**Exercise aim**:
Provide only the number of lines in the records below that contain "agent".

**Exercise material**:
--------------------------------
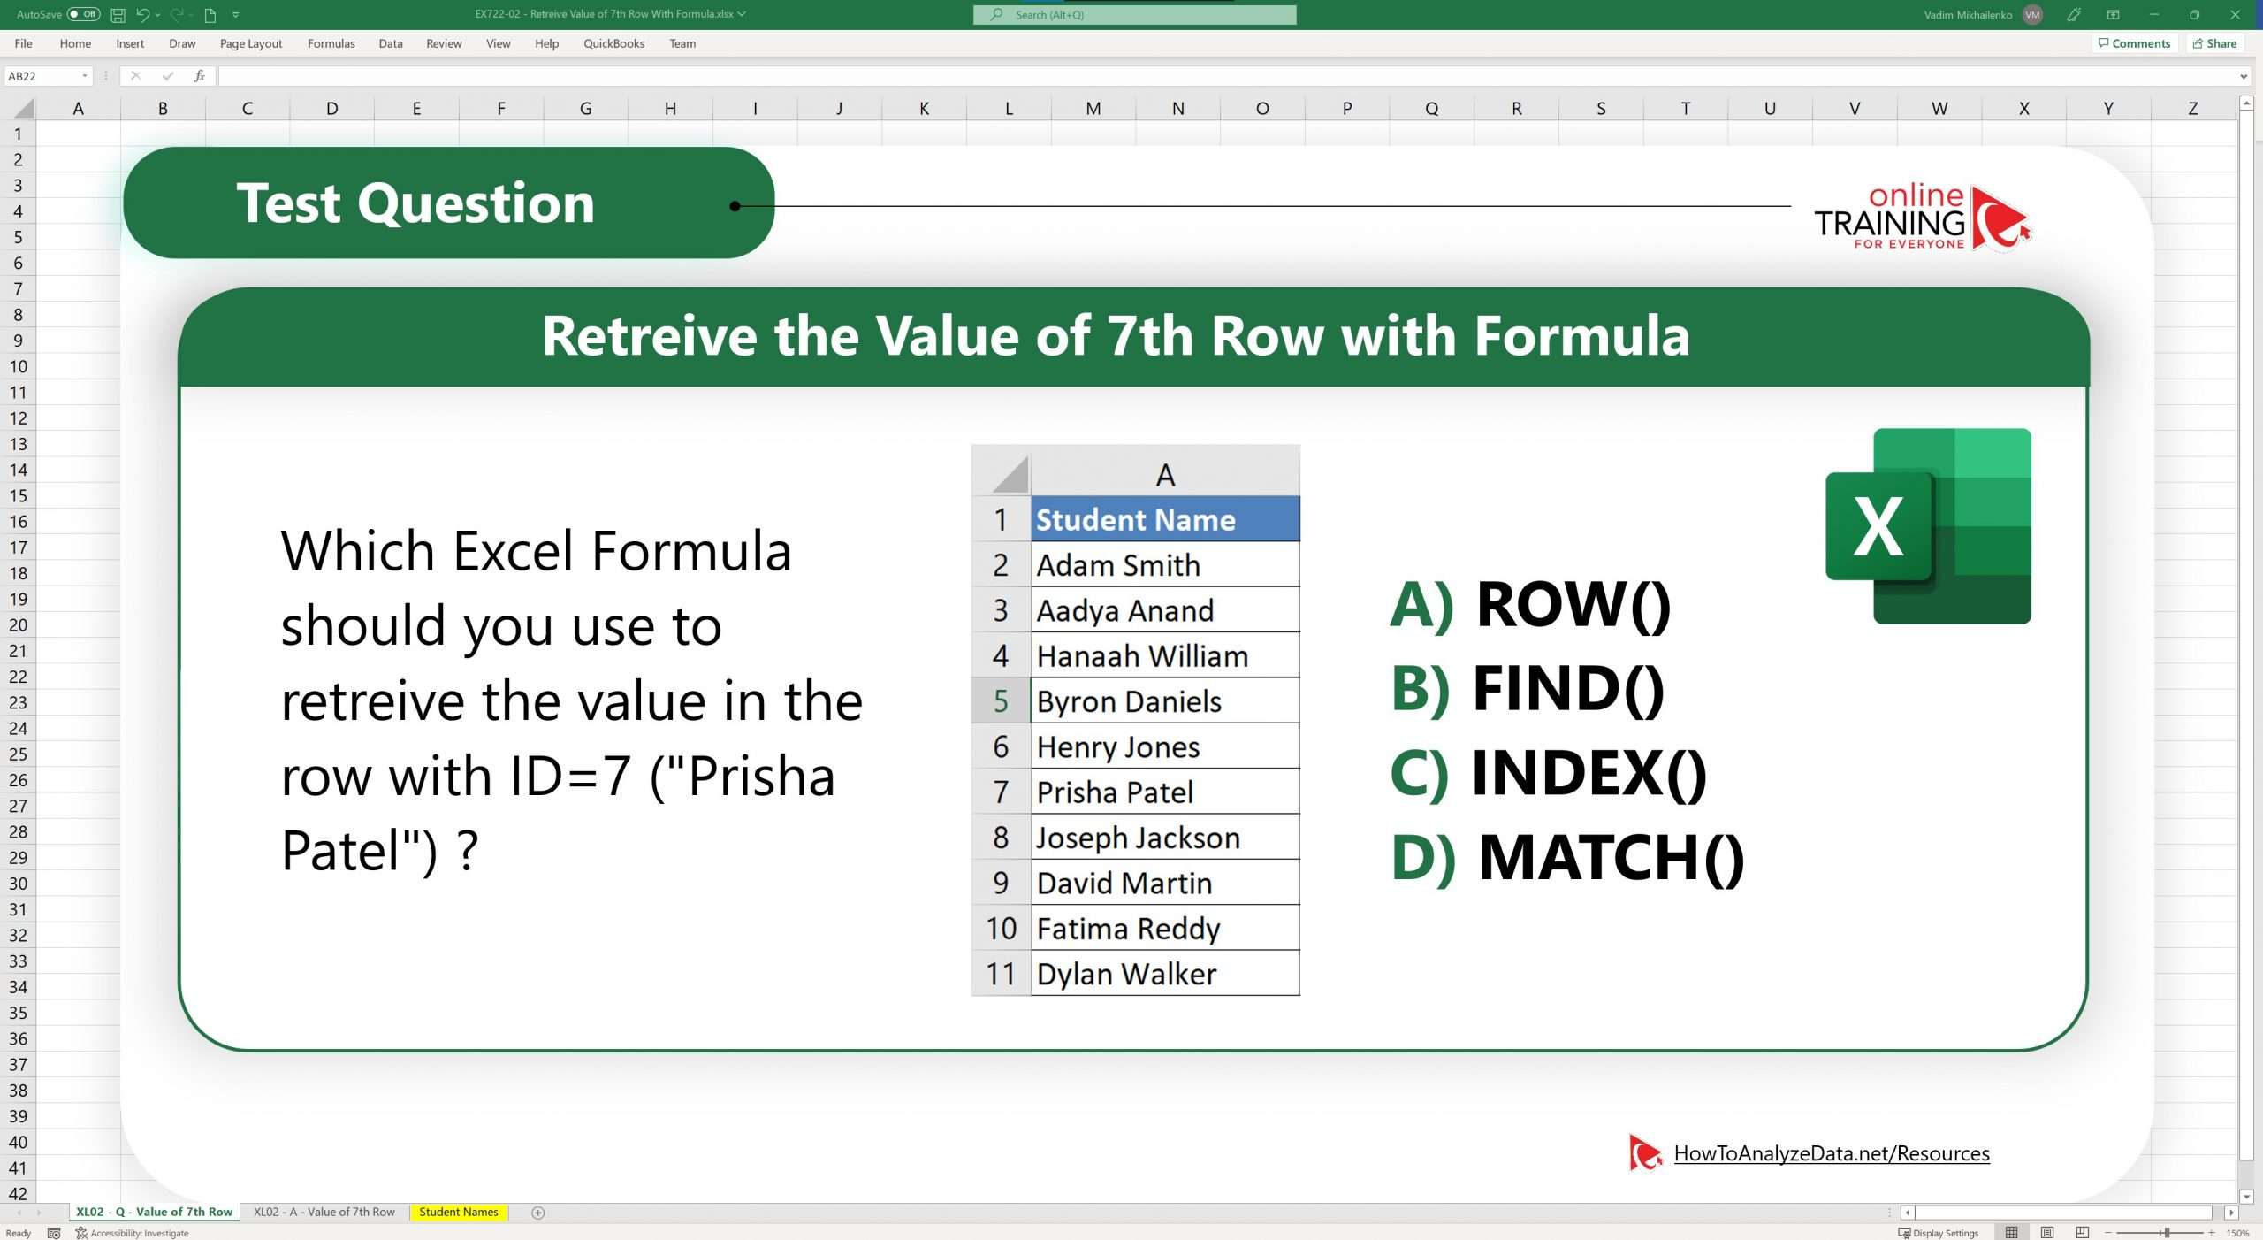
Task: Switch to Page Layout view icon in status bar
Action: tap(2046, 1232)
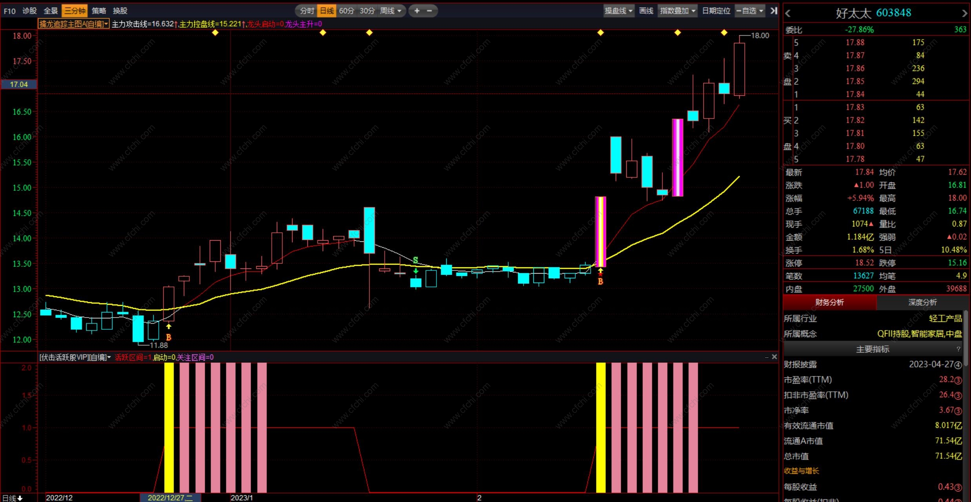Image resolution: width=971 pixels, height=502 pixels.
Task: Toggle the 三分钟 view button
Action: tap(75, 11)
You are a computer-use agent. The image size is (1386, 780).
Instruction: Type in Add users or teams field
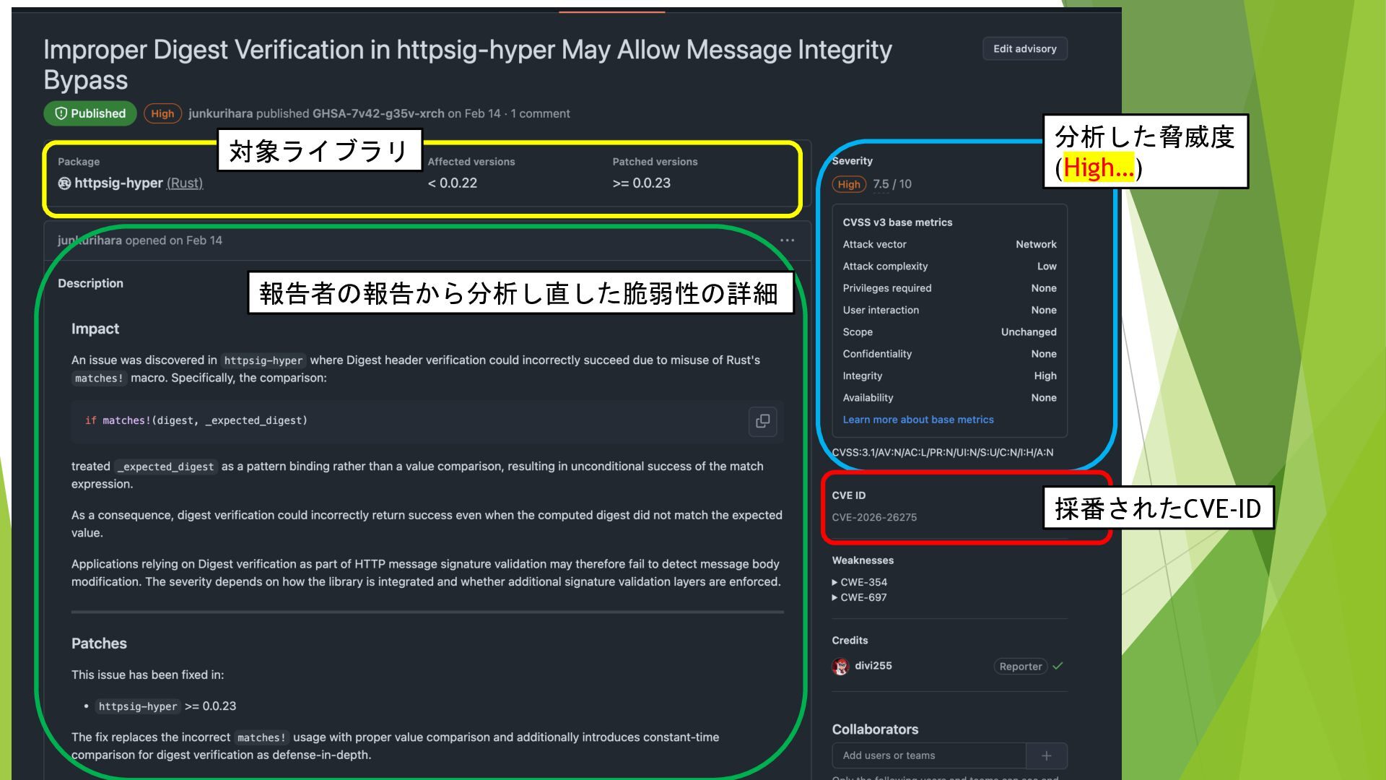click(928, 755)
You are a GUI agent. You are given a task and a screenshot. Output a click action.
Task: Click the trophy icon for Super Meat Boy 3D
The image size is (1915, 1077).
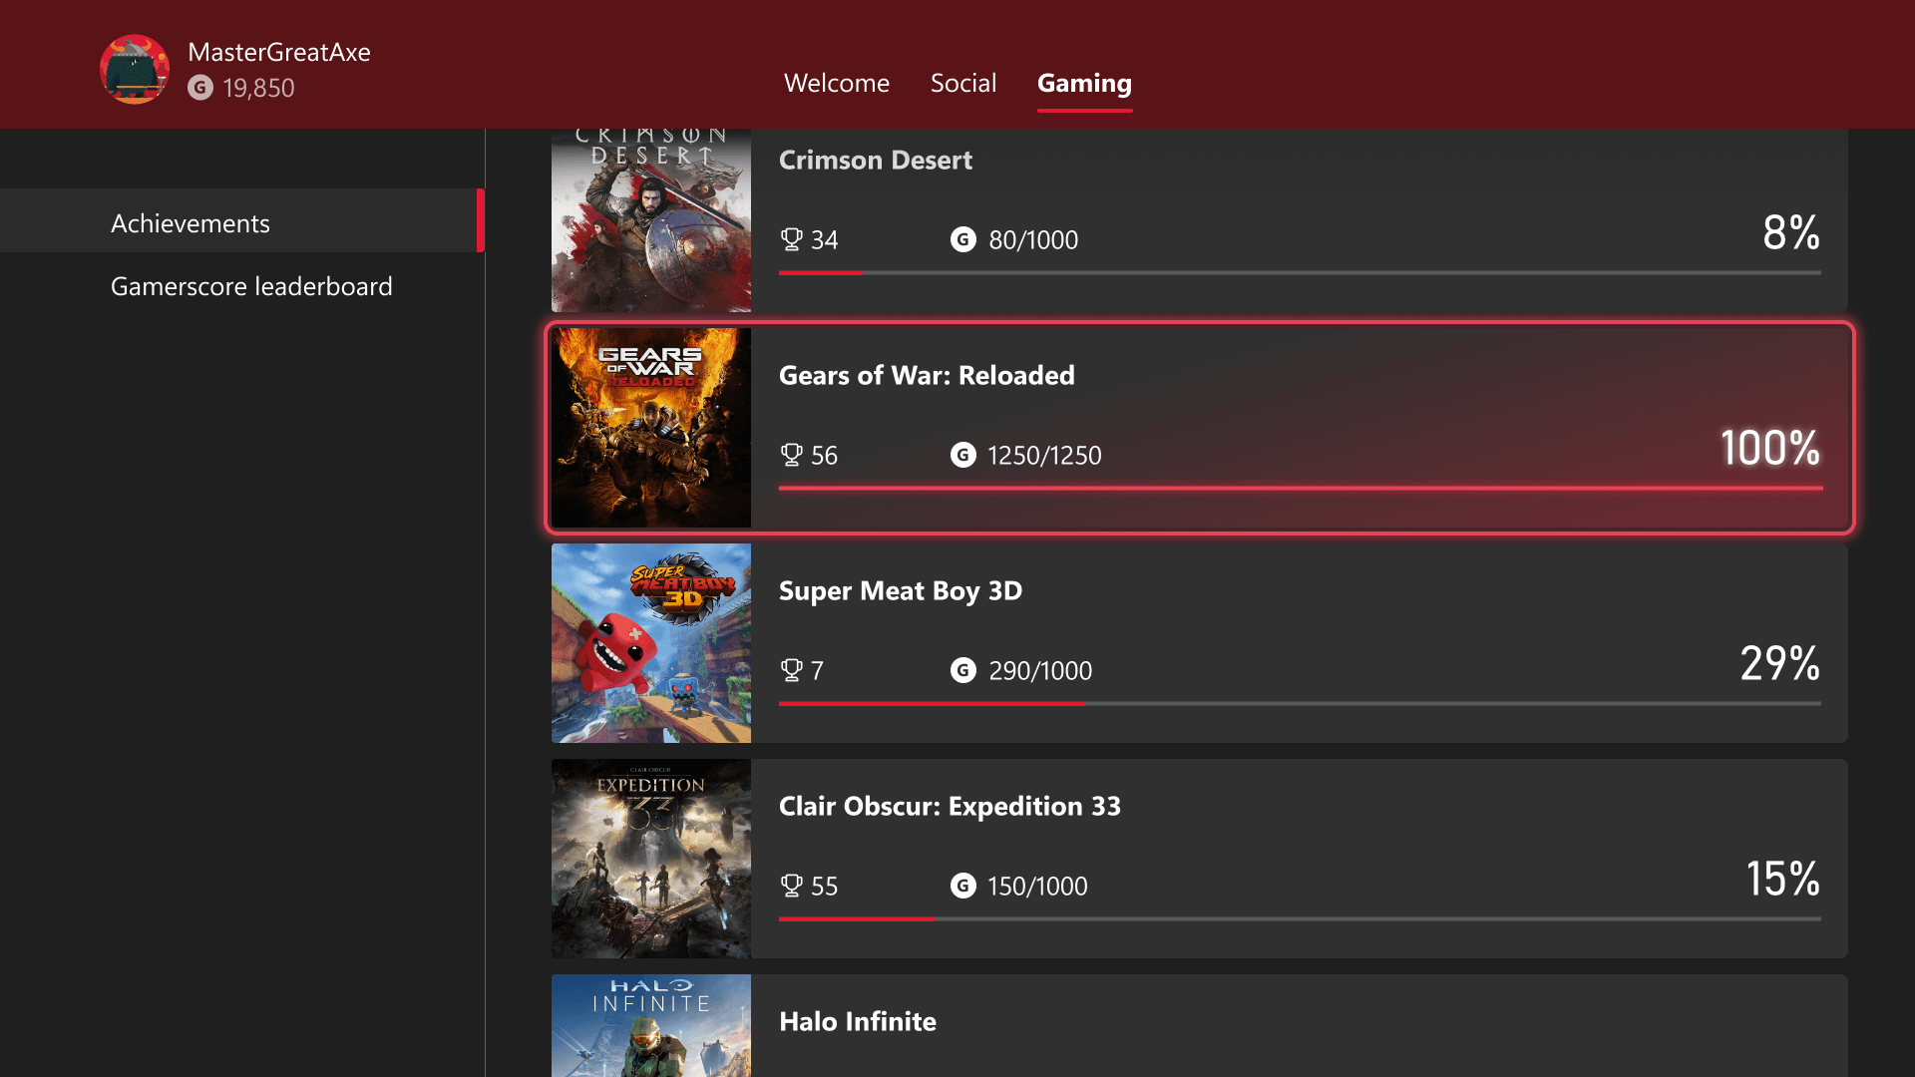click(792, 670)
--------------------------------
**Answer space**:
2